Monday, December 12, 2011

Man Problems: Who's to Blame?

Let's talk about the "man-child" problem.  Or the "preadult" problem.  Or the fact that women are doing much better in education and the work force than men.  Philip Brand has a review of several books on this problem.

Or is it a problem at all?  Hey, men have exploited women since the dawn of time, so maybe it's about time!

But the problem is that it's not just a man problem, it's a class problem.   As Charles Murray points out, upper-middle-class men are doing fine.  It's the men below them that are having problems, men who don't quite rate the professional, leadership jobs that you get when you excel at college and bureaucracy.

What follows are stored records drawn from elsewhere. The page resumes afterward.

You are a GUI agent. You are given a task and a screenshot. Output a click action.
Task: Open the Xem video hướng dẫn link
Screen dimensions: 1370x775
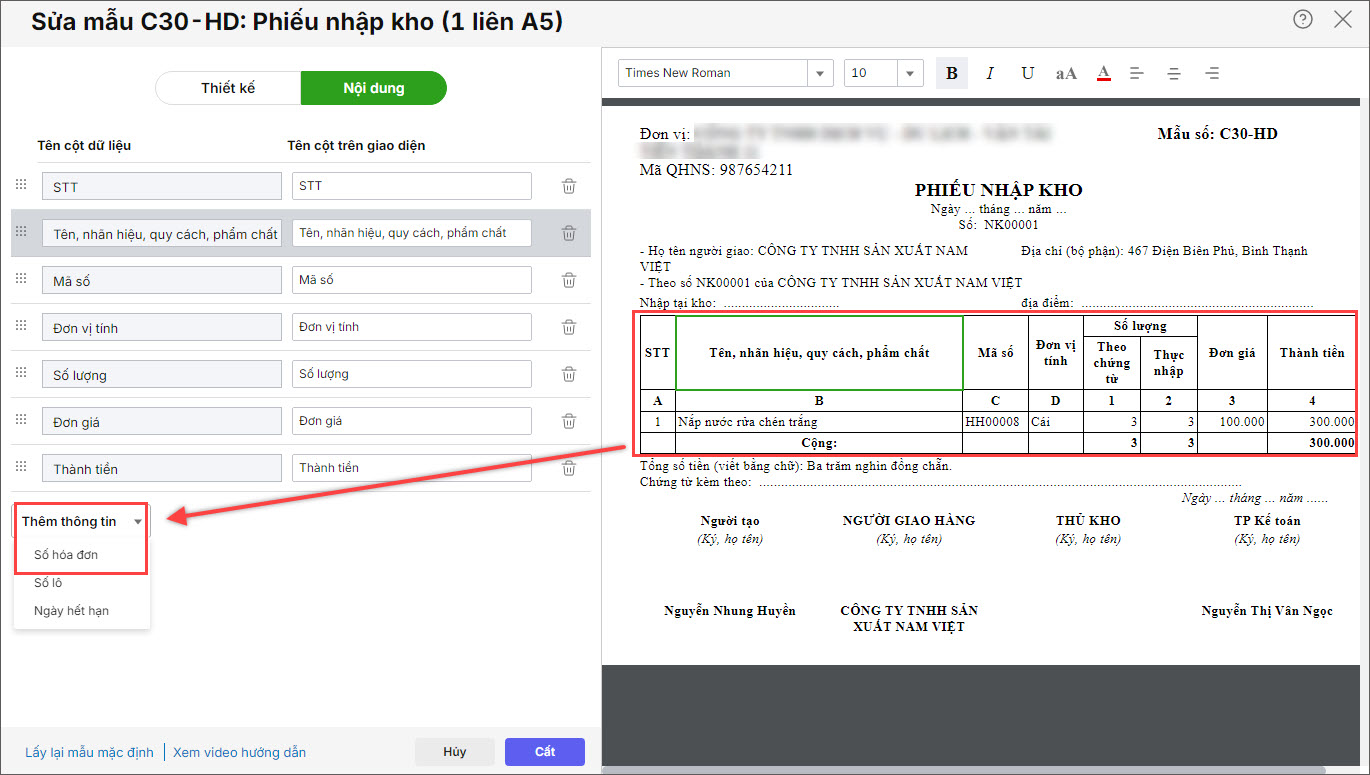coord(239,752)
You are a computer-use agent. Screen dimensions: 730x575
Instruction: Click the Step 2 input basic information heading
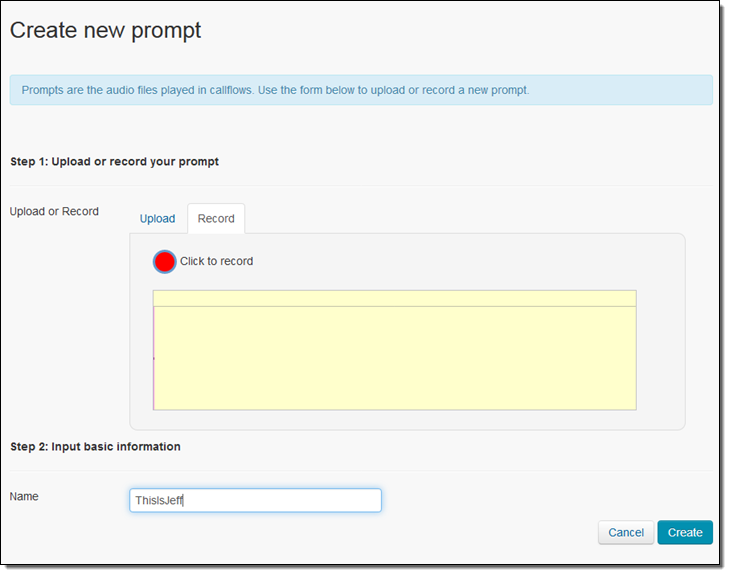pos(95,446)
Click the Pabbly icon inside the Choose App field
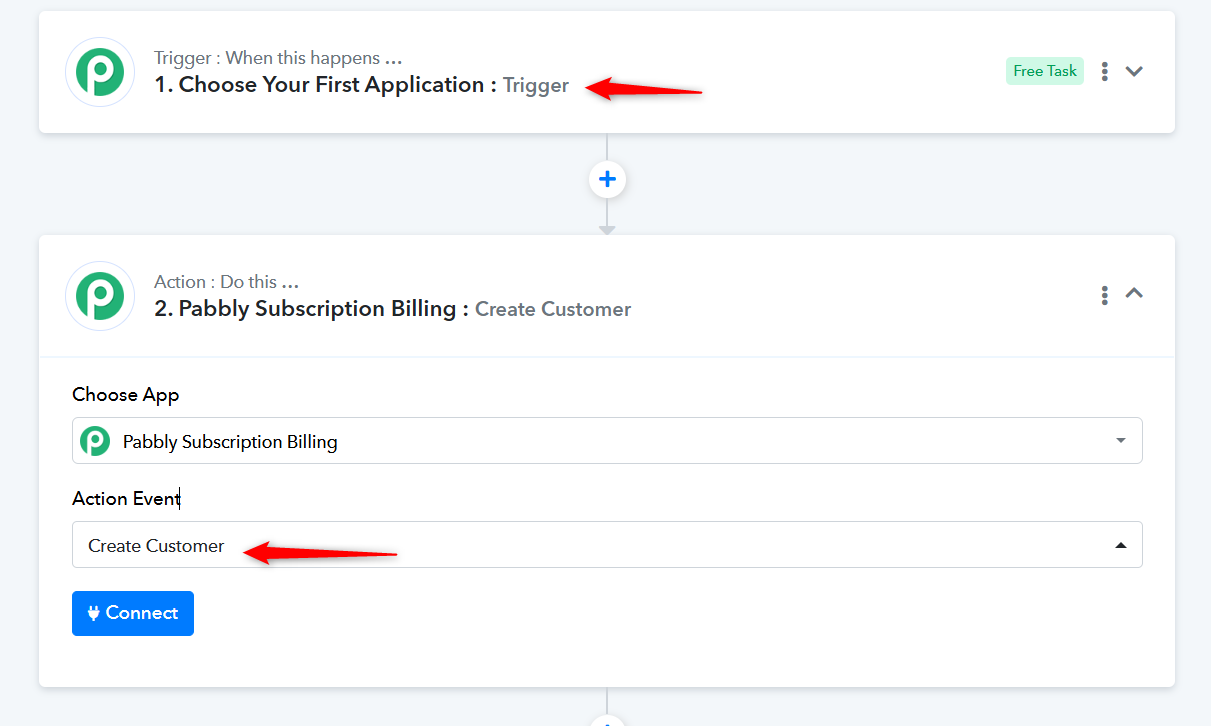Screen dimensions: 1211x726 pos(95,441)
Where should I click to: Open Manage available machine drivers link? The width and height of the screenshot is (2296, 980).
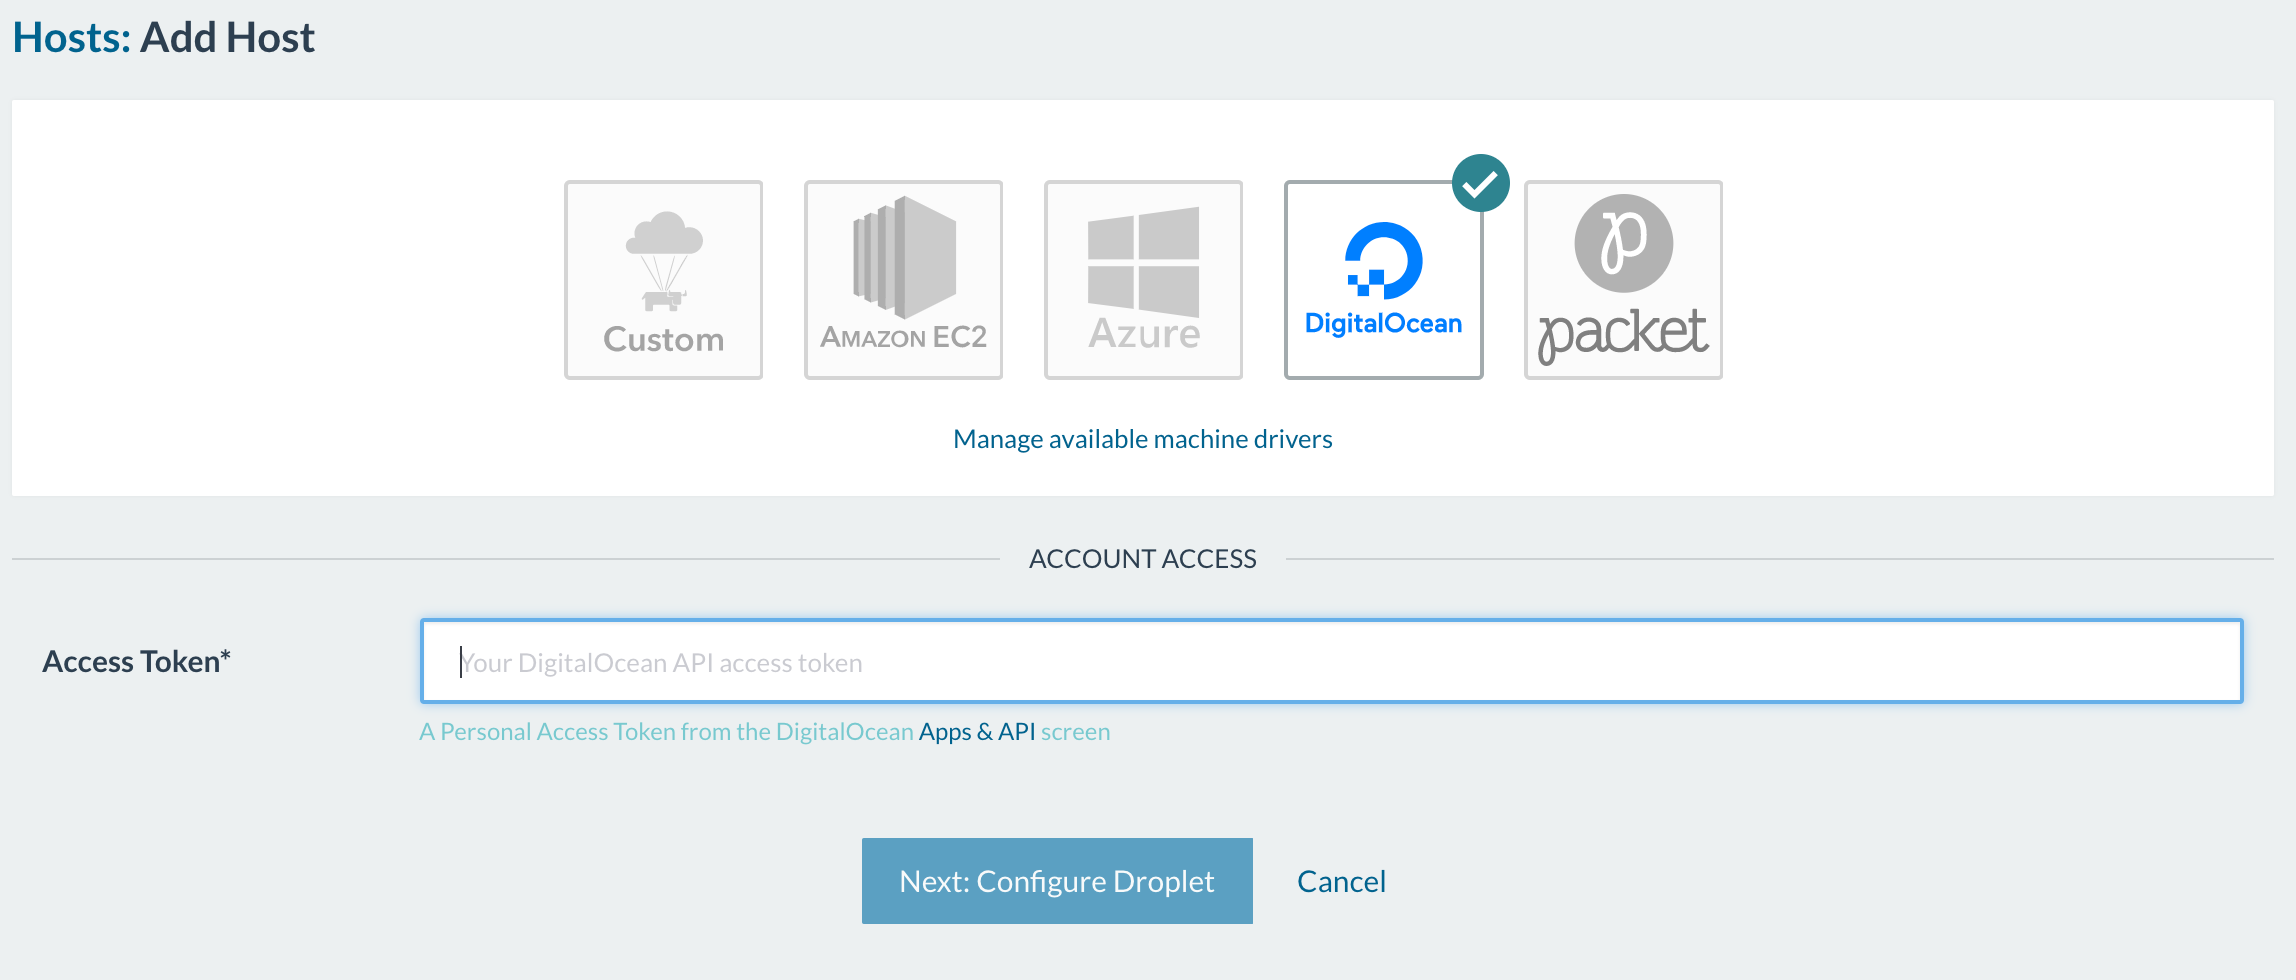[x=1142, y=439]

Now, for Kay Hymowitz, pre-adulthood is a "predictable, perhaps even necessary, response to massive changes in the way Americans earn a living." A college education is essential, and women excel in the kind of occupations that have been thrown up by the new economy. Also women are determined to "achieve financial independence before marriage."

Oh yeah? For "women" read "upper-middle-class women." Head down the social ladder and you see women merely using the welfare state. Which, I suppose, is a kind of financial independence.

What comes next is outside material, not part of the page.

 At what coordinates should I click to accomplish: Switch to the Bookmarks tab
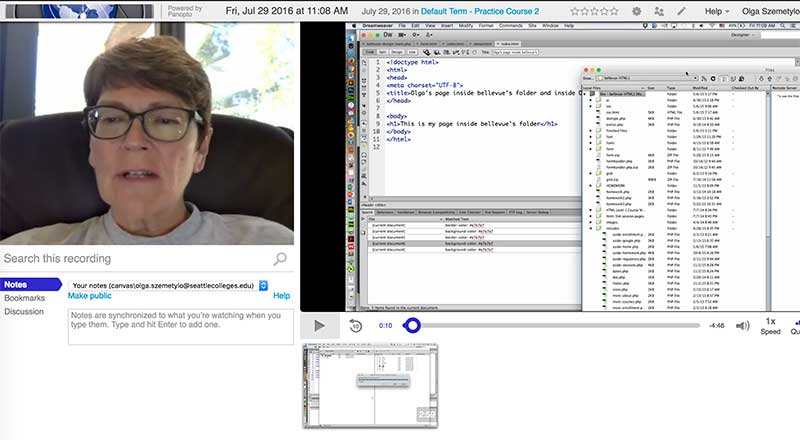[x=24, y=298]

Then there's the argument of Leonard Sax in Boys Adrift that the educational system is all wrong for boys.

Or, according to Hanna Rosin in "The End of Men" (Atlantic, June 2010) it's the end of the manufacturing wage.

In my view, the reason for the man problem is liberals, liberals, liberals. Granted that the changes in the workplace and the sex-place (see Walter Russell Mead here) are changing everything, the problem is that certain things can't change because liberals are sitting on the switch.

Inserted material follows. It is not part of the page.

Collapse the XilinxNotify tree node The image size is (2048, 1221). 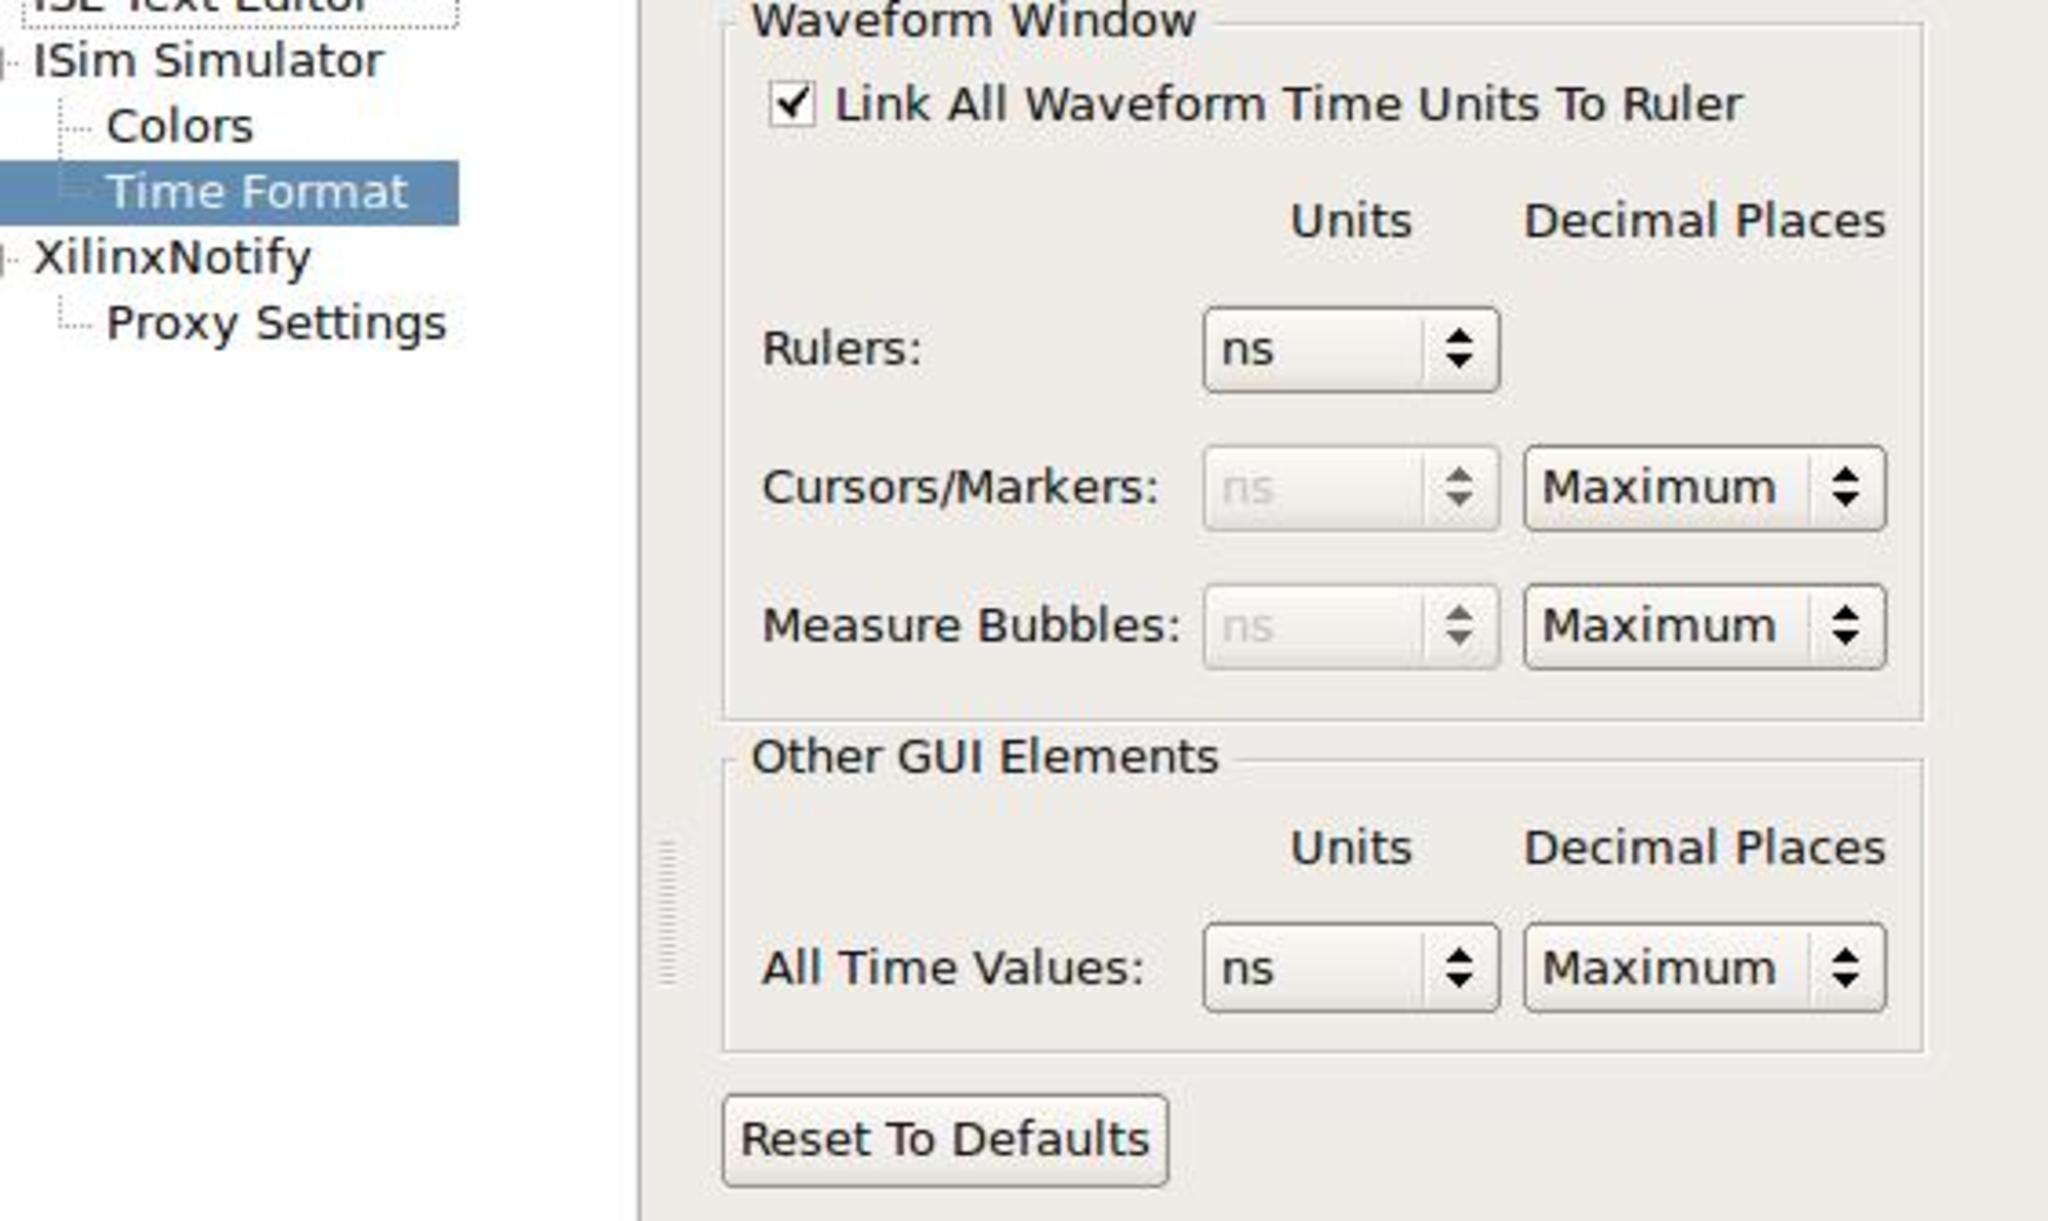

In education we need huge changes, and we need to mix education and early work. But liberals have education bureaucratized into utter stasis and ineffectiveness, and the work-place regulated into inflexibility.

With welfare we have totally marginalized lower-class men. And with health care we have made bio-medicine both free and impossibly expensive at the same time. Warning: liberals at work.

The problem with all this is pretty simple.  Liberals believe in government.  But government is force, and politics is talking about force.  Most things in this world don't lend themselves to force.

The solution to our problems is a cultural revolution, one that removes liberals and their cold dead hands from the levers of political and cultural power.

And Barack Obama is maybe just the man to help.  By leaving office on January 20, 2013.

1 comment:

  1. Loved the last bit about government and politics as force. Problem is that conservatives also love to use force, albeit a bit more openly than the liberal. The implication that force is uniformly bad is suspect. Politics may be the veiled use of force, but it is our only means of having an ongoing dialogue about how force is best used.